Task details:
Could you retype the records word for word but without any pictures?

^^^^^^^^^^^^^^^^

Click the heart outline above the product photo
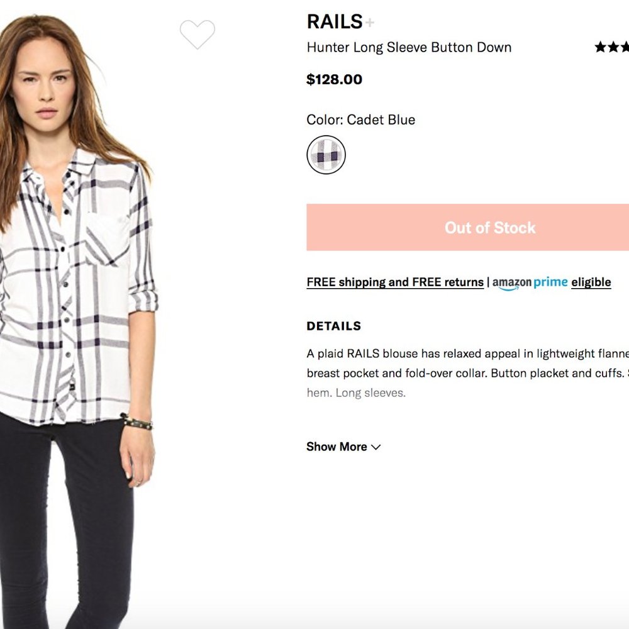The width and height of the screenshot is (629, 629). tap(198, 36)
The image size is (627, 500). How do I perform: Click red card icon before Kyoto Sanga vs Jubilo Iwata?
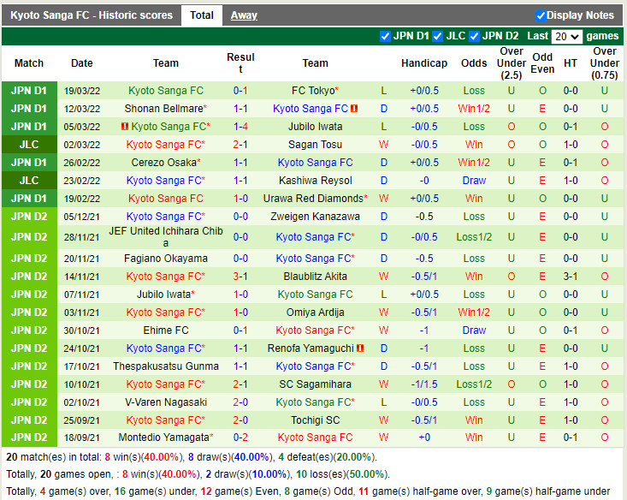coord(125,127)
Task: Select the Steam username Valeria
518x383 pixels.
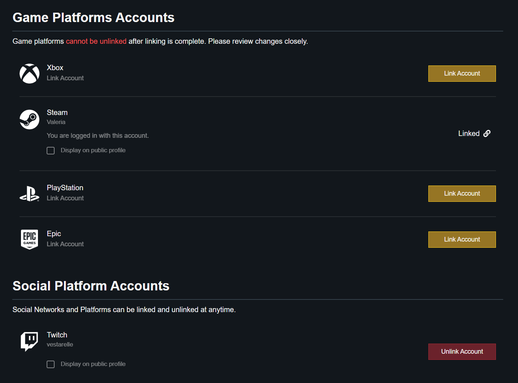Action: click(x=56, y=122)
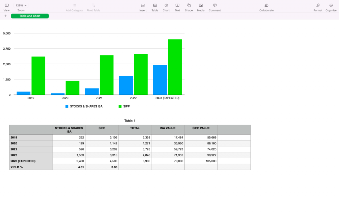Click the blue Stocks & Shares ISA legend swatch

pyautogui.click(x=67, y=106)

^^^^^^^^^^^^^^^^

Response area:
Click the heart outline above the product photo
The width and height of the screenshot is (629, 629). tap(198, 36)
The image size is (627, 500). How do I perform: Click red card icon before Kyoto Sanga vs Jubilo Iwata?
coord(125,127)
Task: Select the Steam username Valeria
518x383 pixels.
Action: click(x=56, y=122)
Click the blue Stocks & Shares ISA legend swatch

pyautogui.click(x=67, y=106)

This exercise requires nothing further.